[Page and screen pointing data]
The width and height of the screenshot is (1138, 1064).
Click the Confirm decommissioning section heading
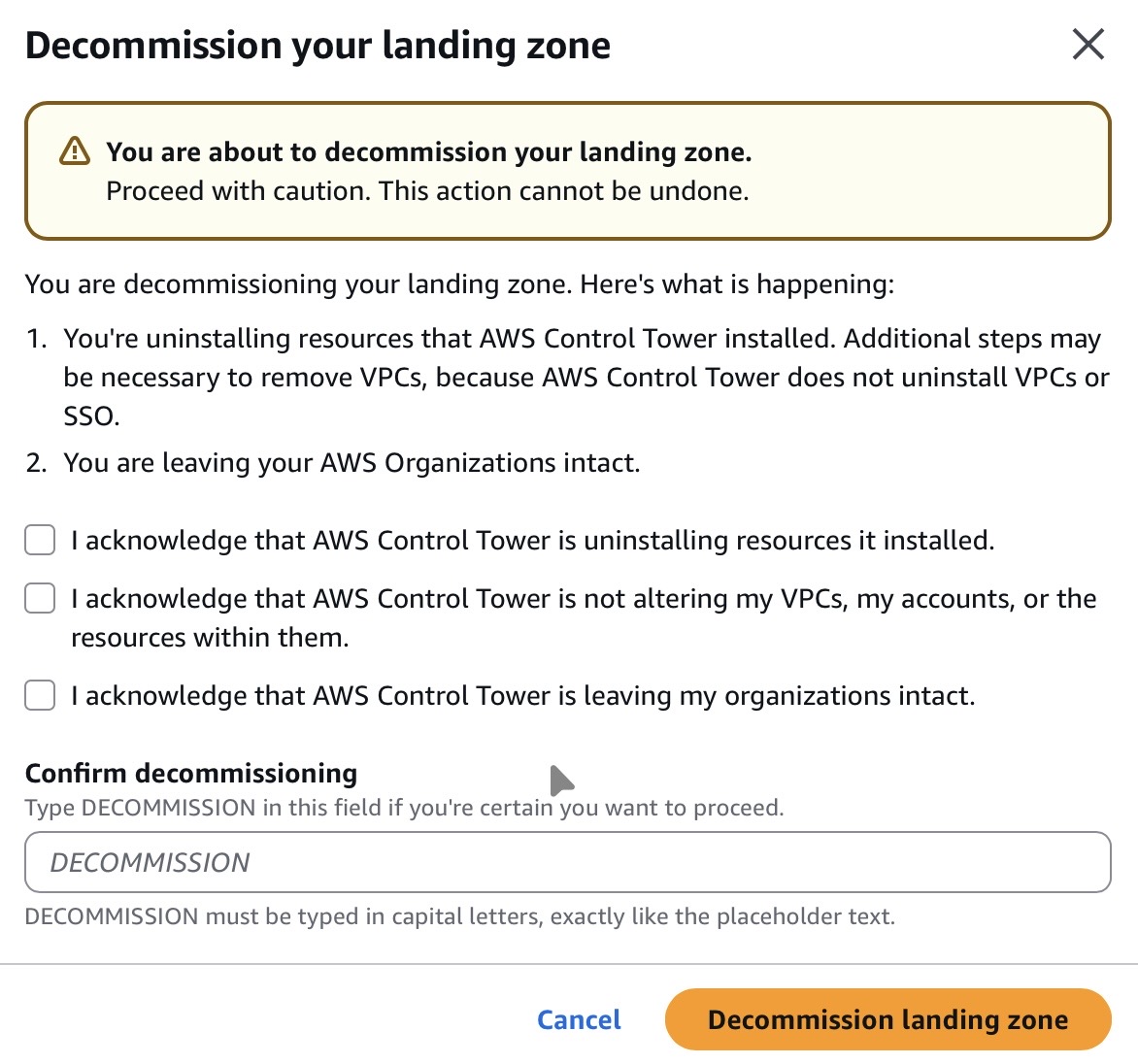190,773
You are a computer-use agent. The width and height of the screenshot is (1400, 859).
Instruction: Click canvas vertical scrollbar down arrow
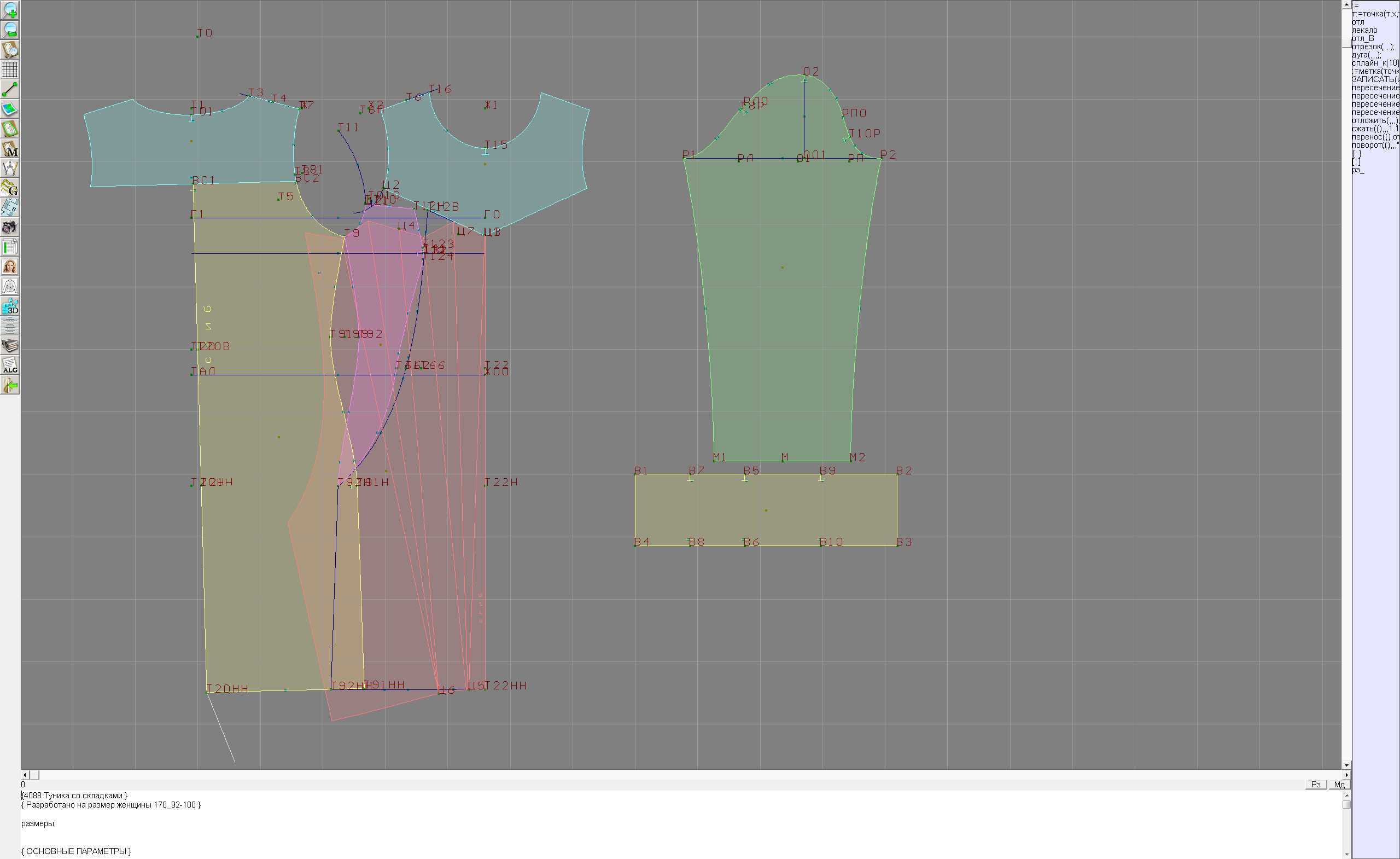1346,765
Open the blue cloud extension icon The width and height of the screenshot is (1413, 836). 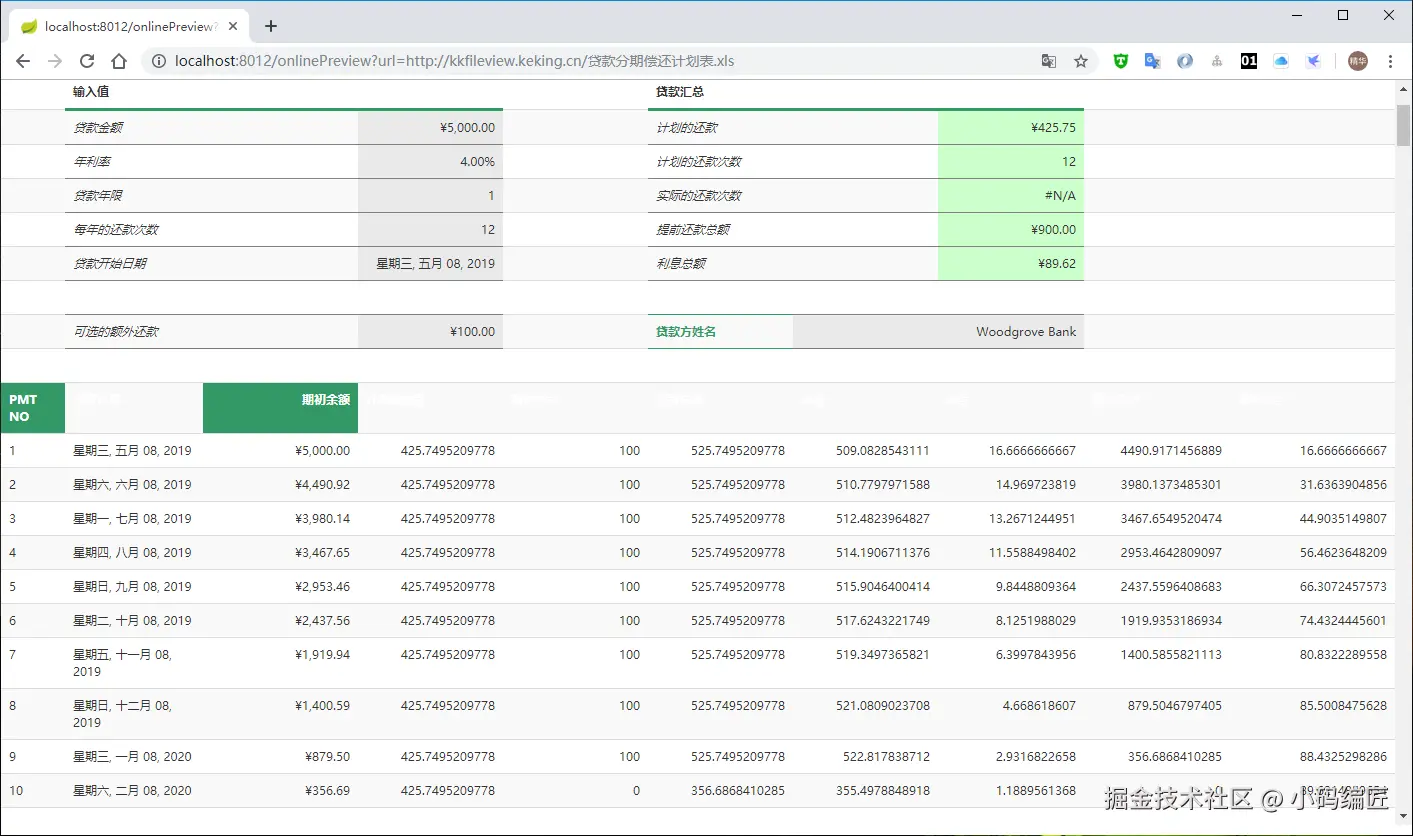(1281, 61)
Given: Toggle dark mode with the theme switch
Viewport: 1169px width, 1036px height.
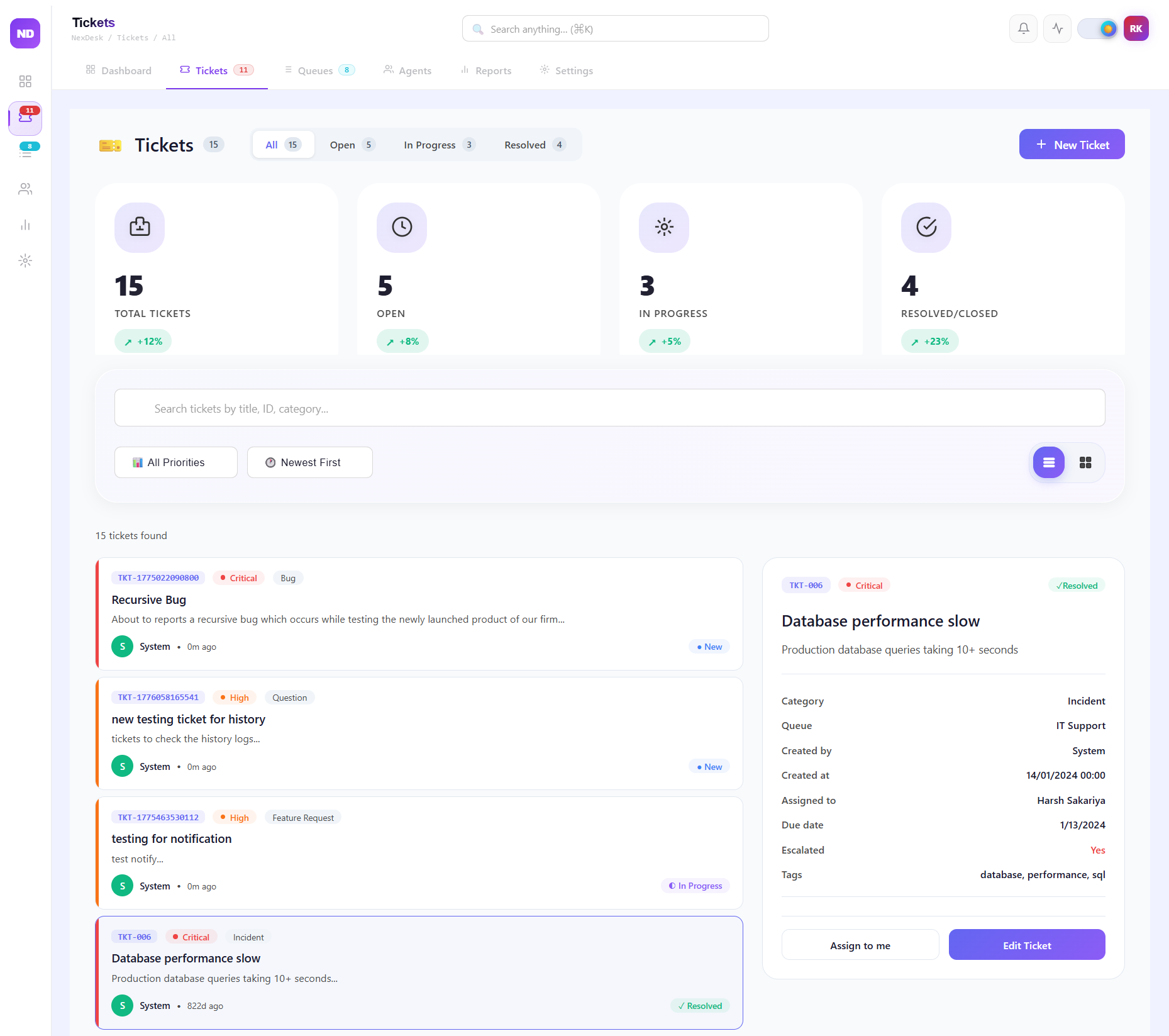Looking at the screenshot, I should point(1097,28).
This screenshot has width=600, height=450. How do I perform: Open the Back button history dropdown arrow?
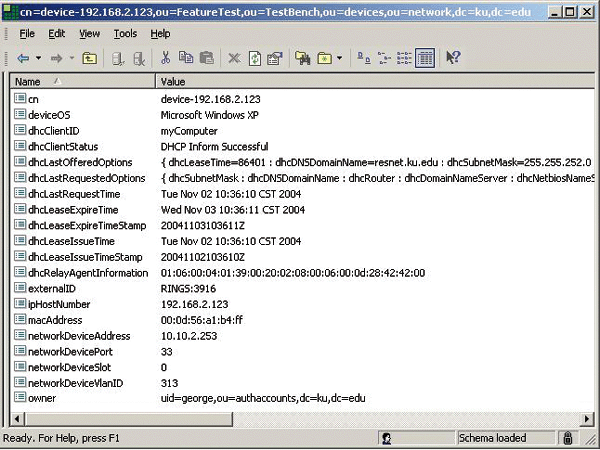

Stated exercise -
Rewrite everything from the line containing "Given: Toggle dark mode with the theme switch" down to the end of the listing, changing "theme switch" to "theme toggle" and keeping all else the same. Leave the pictures out of your answer.

The output -
Given: Toggle dark mode with the theme toggle
Viewport: 1169px width, 1036px height.
Looking at the screenshot, I should point(1097,28).
This screenshot has width=600, height=450. How do I perform: Open the Back button history dropdown arrow?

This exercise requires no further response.